## EXERCISE
Every picture is to be removed, and all the data is to be copied exactly.

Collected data

......

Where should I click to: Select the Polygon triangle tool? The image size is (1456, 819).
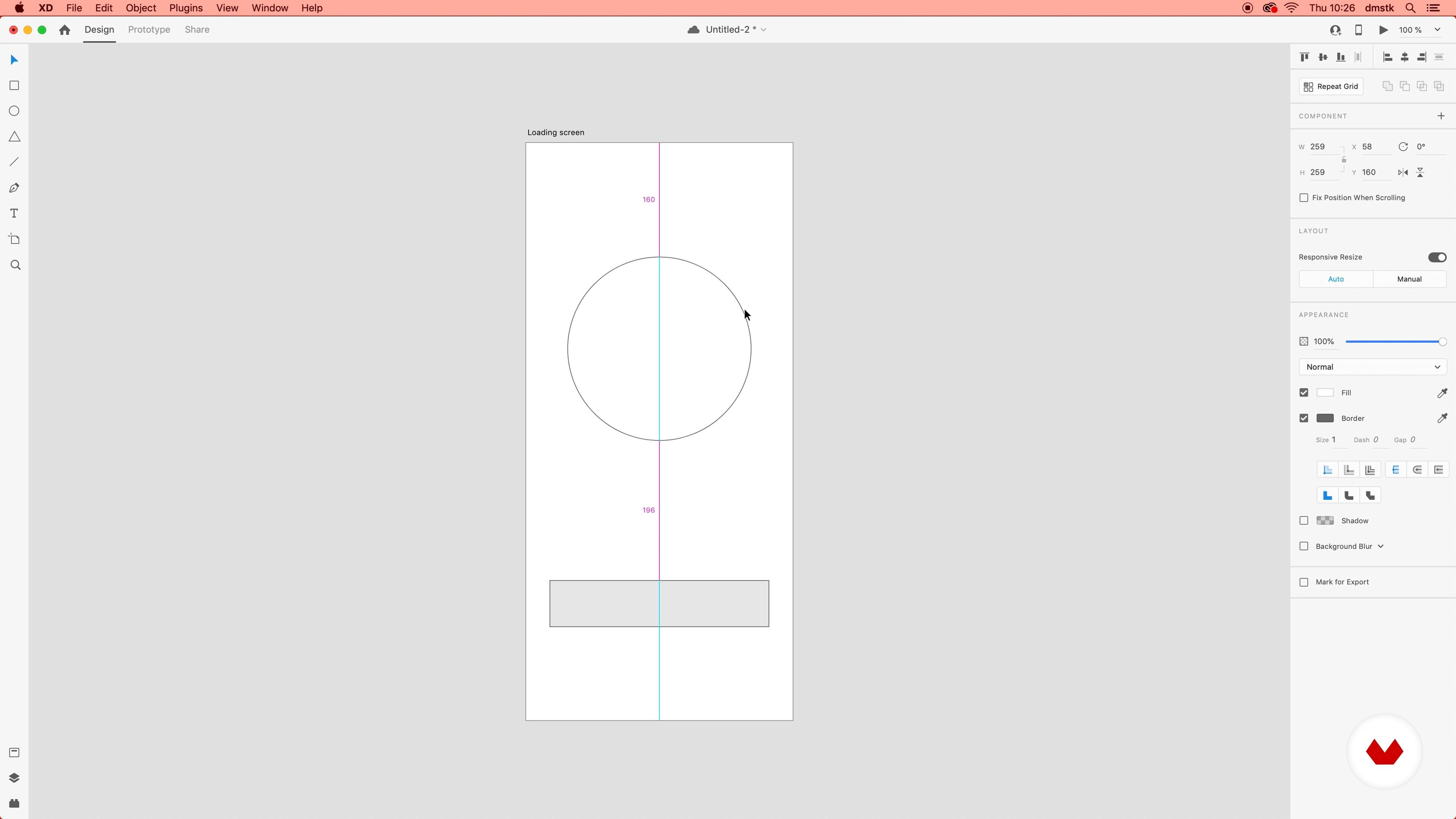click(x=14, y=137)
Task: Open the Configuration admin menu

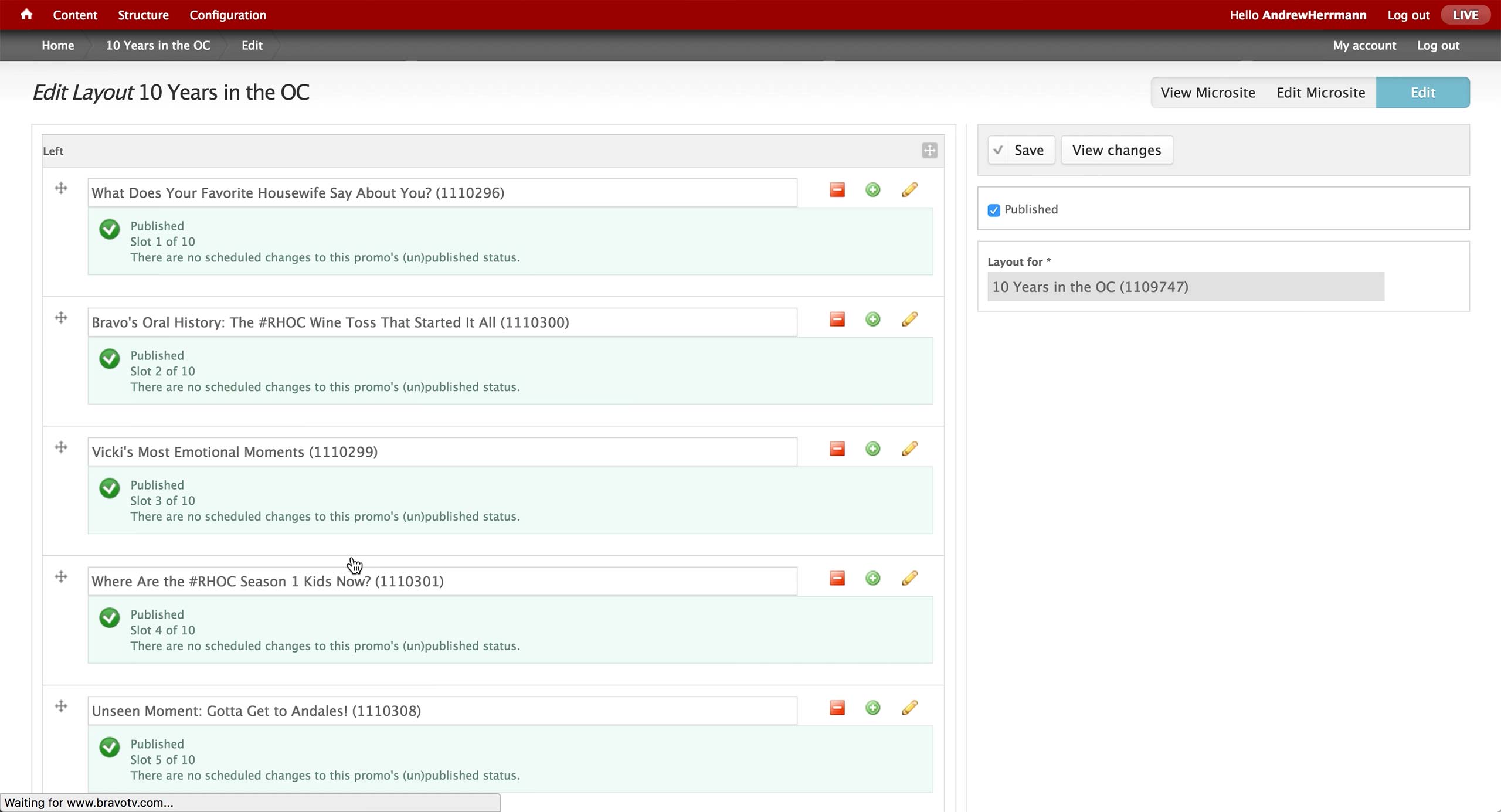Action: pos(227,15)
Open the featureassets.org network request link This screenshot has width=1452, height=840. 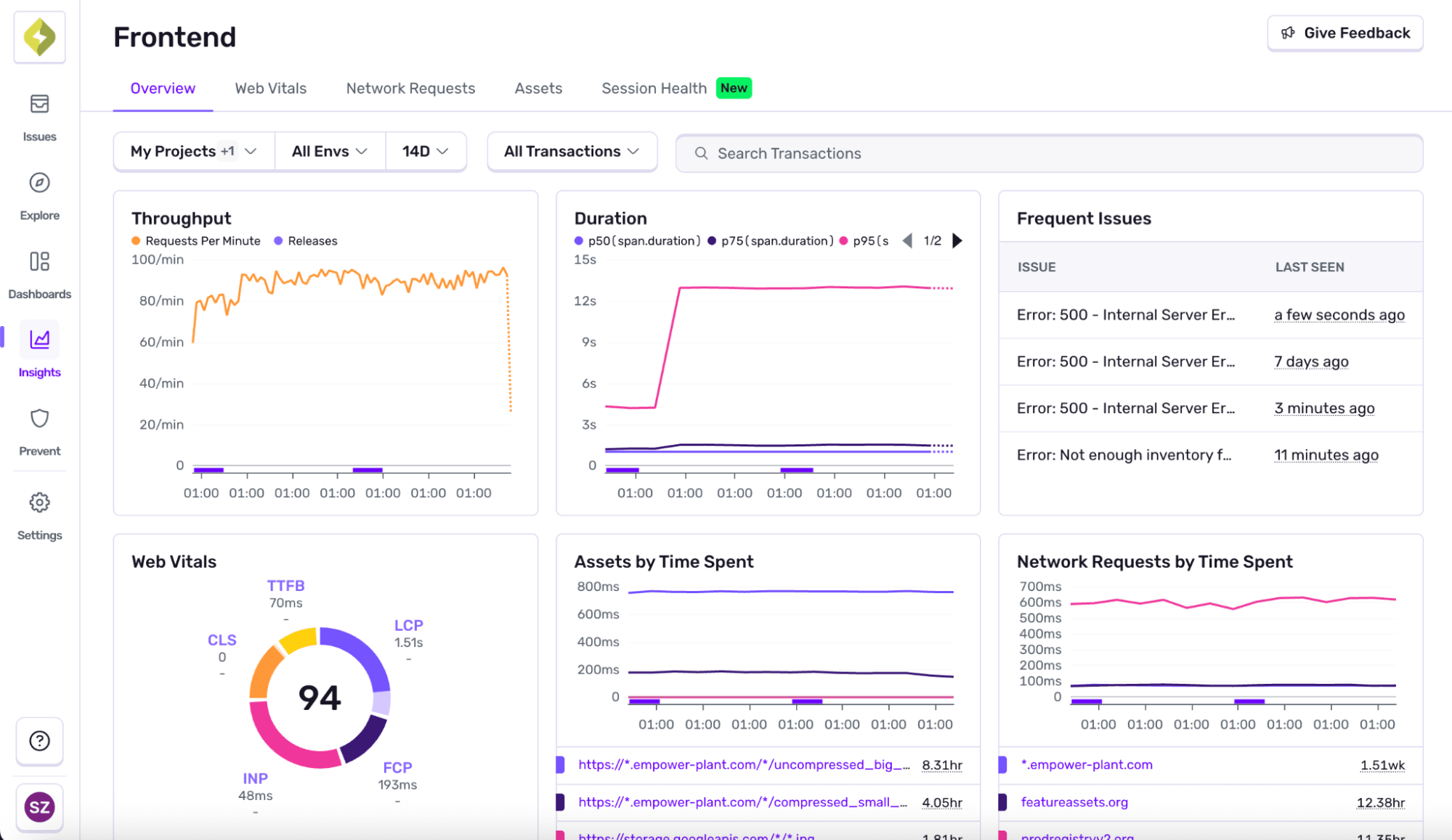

......

## FINISHED EXERCISE
Where should I click to: Select the Polygon triangle tool? The image size is (1456, 819).
click(x=14, y=137)
Task: Open the Configuration admin menu

Action: pos(227,15)
Open the featureassets.org network request link This screenshot has width=1452, height=840. 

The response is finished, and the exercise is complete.